• _Provided text_:
>>>>
In a bizarre tragedy out of Phoenix, Arizona, an unlicensed teen, who police believe was under the influence, was taking his six younger siblings to their first day of school on August 5, 2013, when he swerved into oncoming traffic and crashed, killing three of his younger brothers and the other driver.
Police say the teen driver, 16, who was driving a minivan packed full of kids, hit an oncoming vehicle head-on. What’s left of that vehicle can be seen above. According to Phoenix Police Sergeant Trent Crump, the teen, whose name is not being released, was moving “at a high rate of speed,” and passing vehicles on the right by driving on the shoulder at the point where the two-lane road narrowed down to one lane. Police believe the teen over corrected when moving back into the left lane and crossed the double line crashing into the oncoming vehicle of Matthew Dejarnett, 31, student and husband. Unlike the passengers in the minivan, Dejarnett, whose airbag did deploy, was reportedly wearing his seat belt. Even so, he died at the hospital the next day. Police say a car seat in the van was not installed correctly.
The collision smashed the passenger side of the minivan ejecting at least three of the children. One of the teen’s siblings was pronounced dead at the scene, two others at the hospital. They are Dominic Johnson, 4; Mikquan Johnson, 5; and Jaymon Hamilton 11. Crump said that a younger sister, 3, is in critical condition, while the teen and remaining two sisters, 14 and 12 sustained “incapacitating injuries.” The teen driver and 14-year-old sister were released from the hospital the day after the accident.
<<<<
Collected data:
>>>>
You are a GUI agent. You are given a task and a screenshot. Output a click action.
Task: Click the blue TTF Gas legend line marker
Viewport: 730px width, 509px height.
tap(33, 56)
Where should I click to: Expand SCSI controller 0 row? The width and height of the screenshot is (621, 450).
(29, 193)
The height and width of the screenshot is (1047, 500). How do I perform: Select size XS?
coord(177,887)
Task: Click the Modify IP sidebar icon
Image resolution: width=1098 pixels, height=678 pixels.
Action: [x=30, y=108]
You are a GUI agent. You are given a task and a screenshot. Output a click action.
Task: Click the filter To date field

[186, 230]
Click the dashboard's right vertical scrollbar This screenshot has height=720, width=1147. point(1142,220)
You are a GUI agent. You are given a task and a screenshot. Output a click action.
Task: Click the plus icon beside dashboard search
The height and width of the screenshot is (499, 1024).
<<<<
• _Activity 1_:
List every person named in the crash report.
• _Activity 2_:
Duplicate the part of the crash report that begins at the words "Police say the" and stops after "not installed correctly.".

• _Task response 1_:
- Trent Crump
- Matthew Dejarnett
- Dominic Johnson
- Mikquan Johnson
- Jaymon Hamilton

• _Task response 2_:
Police say the teen driver, 16, who was driving a minivan packed full of kids, hit an oncoming vehicle head-on. What’s left of that vehicle can be seen above. According to Phoenix Police Sergeant Trent Crump, the teen, whose name is not being released, was moving “at a high rate of speed,” and passing vehicles on the right by driving on the shoulder at the point where the two-lane road narrowed down to one lane. Police believe the teen over corrected when moving back into the left lane and crossed the double line crashing into the oncoming vehicle of Matthew Dejarnett, 31, student and husband. Unlike the passengers in the minivan, Dejarnett, whose airbag did deploy, was reportedly wearing his seat belt. Even so, he died at the hospital the next day. Police say a car seat in the van was not installed correctly.